Well, it’s true that I’m not on one straight path for my life right now. The problem is, I can see myself going down many different paths. A part of me wants to study something boring in college in order to secure a well paying job. Another part of me wants to travel and spend all of my time on my writing. A different part of me wants to find a solid boyfriend and get married to him at the age of 23.

“There are so many things I can do with my life,” I answered, “and I think if I just decide to choose one thing, I would miss out on a lot of opportunities. And I wouldn’t know what one thing to choose right now.”

“I saw myself sitting in the crotch of this fig tree, starving to death, just because I couldn’t make up my mind which of the figs I would choose. I wanted each and every one of them, but choosing one meant losing all the rest.”

“That’s just ridiculous!” My friend slammed her cup onto the table. “You know you’re going to have to pick some one job or lifestyle or at least know what you’re doing someday soon! You can’t just walk around, knowing nothing of your future!”

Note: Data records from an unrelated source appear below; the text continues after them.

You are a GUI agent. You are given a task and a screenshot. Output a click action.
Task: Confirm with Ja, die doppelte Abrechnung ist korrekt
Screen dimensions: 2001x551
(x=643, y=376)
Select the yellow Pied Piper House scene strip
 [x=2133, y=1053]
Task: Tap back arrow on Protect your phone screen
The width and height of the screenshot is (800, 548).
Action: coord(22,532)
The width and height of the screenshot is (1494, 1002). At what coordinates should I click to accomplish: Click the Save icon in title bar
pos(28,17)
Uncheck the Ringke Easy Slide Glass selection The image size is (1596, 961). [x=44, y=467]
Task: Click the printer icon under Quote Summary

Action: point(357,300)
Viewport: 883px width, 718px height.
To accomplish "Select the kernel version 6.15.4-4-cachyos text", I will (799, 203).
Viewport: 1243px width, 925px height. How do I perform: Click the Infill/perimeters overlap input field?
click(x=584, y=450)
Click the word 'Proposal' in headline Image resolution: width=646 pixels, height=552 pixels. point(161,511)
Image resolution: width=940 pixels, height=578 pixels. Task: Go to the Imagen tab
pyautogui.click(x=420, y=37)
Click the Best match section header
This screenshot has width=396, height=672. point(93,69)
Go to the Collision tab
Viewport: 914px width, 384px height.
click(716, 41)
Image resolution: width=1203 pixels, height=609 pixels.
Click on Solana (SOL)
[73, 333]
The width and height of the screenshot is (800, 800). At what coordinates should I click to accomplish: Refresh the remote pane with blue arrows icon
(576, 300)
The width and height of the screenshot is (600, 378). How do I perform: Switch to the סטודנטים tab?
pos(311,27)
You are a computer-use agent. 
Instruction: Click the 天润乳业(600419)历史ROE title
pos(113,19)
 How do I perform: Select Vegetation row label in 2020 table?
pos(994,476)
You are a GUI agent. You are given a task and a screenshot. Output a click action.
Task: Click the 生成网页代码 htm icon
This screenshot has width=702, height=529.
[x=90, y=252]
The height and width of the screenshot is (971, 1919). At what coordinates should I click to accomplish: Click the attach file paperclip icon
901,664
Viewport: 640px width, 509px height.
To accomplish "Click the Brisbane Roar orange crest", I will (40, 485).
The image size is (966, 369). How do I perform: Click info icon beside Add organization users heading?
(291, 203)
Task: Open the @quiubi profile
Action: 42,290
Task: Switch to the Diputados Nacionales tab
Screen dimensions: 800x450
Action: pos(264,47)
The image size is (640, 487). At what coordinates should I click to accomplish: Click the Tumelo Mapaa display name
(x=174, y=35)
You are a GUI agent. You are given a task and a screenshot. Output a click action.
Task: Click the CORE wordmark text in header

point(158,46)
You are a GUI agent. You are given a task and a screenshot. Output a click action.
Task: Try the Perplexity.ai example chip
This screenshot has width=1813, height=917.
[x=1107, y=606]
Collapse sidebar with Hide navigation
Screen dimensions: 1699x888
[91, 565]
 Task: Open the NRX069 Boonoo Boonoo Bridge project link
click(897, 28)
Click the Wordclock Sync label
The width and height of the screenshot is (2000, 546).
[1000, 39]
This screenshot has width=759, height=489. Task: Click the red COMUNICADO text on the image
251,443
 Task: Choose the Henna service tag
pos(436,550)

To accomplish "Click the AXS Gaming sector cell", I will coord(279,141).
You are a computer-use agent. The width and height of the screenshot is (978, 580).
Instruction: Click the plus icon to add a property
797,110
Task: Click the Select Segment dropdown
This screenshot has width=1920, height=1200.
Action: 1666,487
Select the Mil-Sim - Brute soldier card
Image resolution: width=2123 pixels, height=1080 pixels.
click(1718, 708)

“Why not? Who says there has to be a specific order to these things?”

“You can’t achieve all your dreams. If you decide to go to college, you’ll be too busy with your schoolwork to do anything else. If you get married and have a kid right away, you’ll spend the rest of your life taking care of that kid. You really have to chose just one during this point in your life.”

I sighed and suddenly felt sweat pouring down my forehead. I guess she does have a point. It would be kind of hard to do all those things and by the time I’m 30, I’ll be forced to make up my mind.

“As I sat there, unable to decide, the figs began to wrinkle and go black, and, one by one, they plopped to the ground at my feet.”- Sylvia Plath, The Bell Jar

“Yeah, I know, I just want to do a lot of different things in life, I guess. I don’t want to choose one thing,” I placed my hand on my knee.

“And that’s not necessarily a bad thing but you really can’t have it all. At least think about choosing one career, okay, hun? If you don’t make the decision now, you won’t make it ever. And you’ll end up just doing nothing.” She took her phone out of her pocket. “Look at the time! My husband is probably at home, waiting for dinner. This was a great chat, dear, it’s always so nice to see you. But I must be heading on home now.”

“Bye,” I said, feeling relieved that she was leaving. “See you next month. And tell your family that I love them.”

“I will” she said as she walked out the door, “talk to you soon.” She closed the door.

“I think I’ve done enough talking for one day,” I said out-loud to myself. “Jeez.”

I mean, I wasn’t that worried before, but now now I feel extremely anxious about my future. Really, what is it the one thing I want to do in life?

It has been six years since I’ve had that talk. Luckily, since then, I do feel more secure in what I am doing right now. After high school I decided that going to college in order to attempt to become a writer was a good choice for me. Even though I have that idea in mind, I occasionally remember there is a chance that my future won’t work out the way I want it to. And sometimes if I think about it too long, it scares me. A lot.

When I feel this way, I can hear my my friends’ shrill voice ringing through my head. “Do you know what you want to do with your future?” She grins, waiting for some long, drawn out answer.

NO, I answer her in my head, my heart filling with fear.

But then I take a deep breath, try to shake it off and remember that I am still on my way. Instead of sitting and waiting for the figs to fall from the tree, I want to try and make sure the tree grows as tall as it possibly can. Why shouldn’t I see all the possibilities in the world? I don’t have to commit to something right away. I still have time.

Someday I may end up with one fig in my hand, but right now I am doing okay. And I know no matter what happens, everything, including my future, will turn out to be just fine.